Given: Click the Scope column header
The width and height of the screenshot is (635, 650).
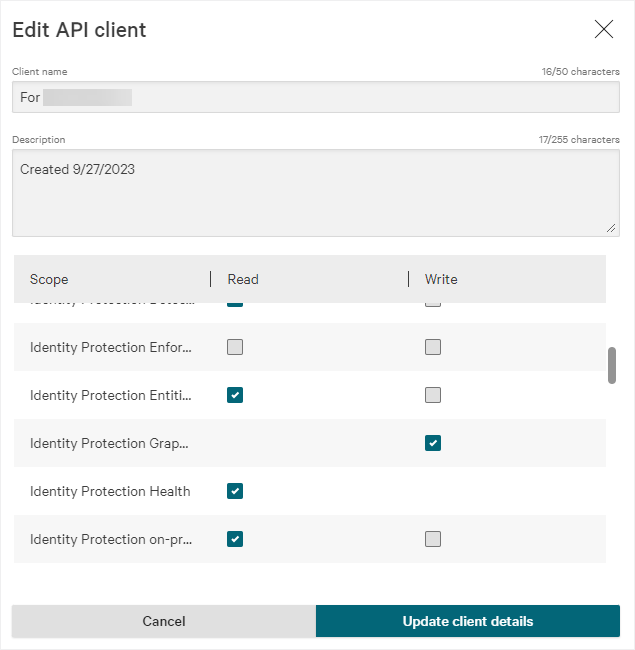Looking at the screenshot, I should tap(49, 279).
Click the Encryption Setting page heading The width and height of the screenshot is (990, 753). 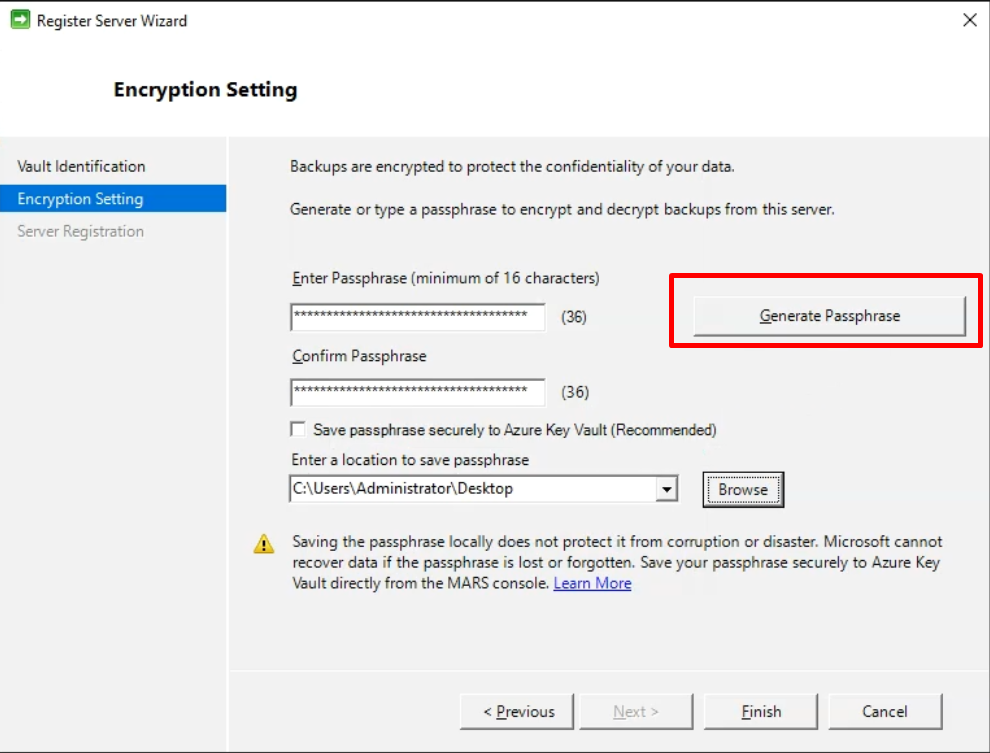pos(205,90)
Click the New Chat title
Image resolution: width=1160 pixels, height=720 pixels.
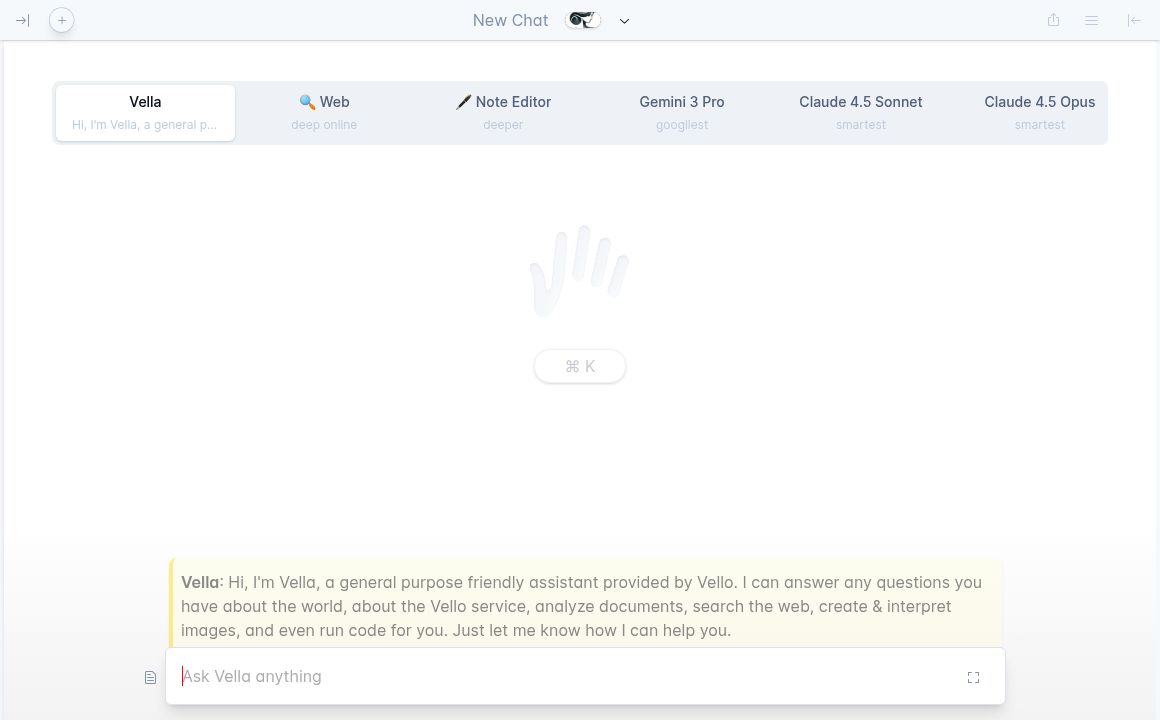point(510,20)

------------------------------------------------------------------------

TASK TO COMPLETE: From the line containing "Image resolution: width=1160" down to the last line of the records above, repeat every line exactly and nothing else, dropping any pictures.

FINISHED EXERCISE:
Image resolution: width=1160 pixels, height=720 pixels.
point(510,20)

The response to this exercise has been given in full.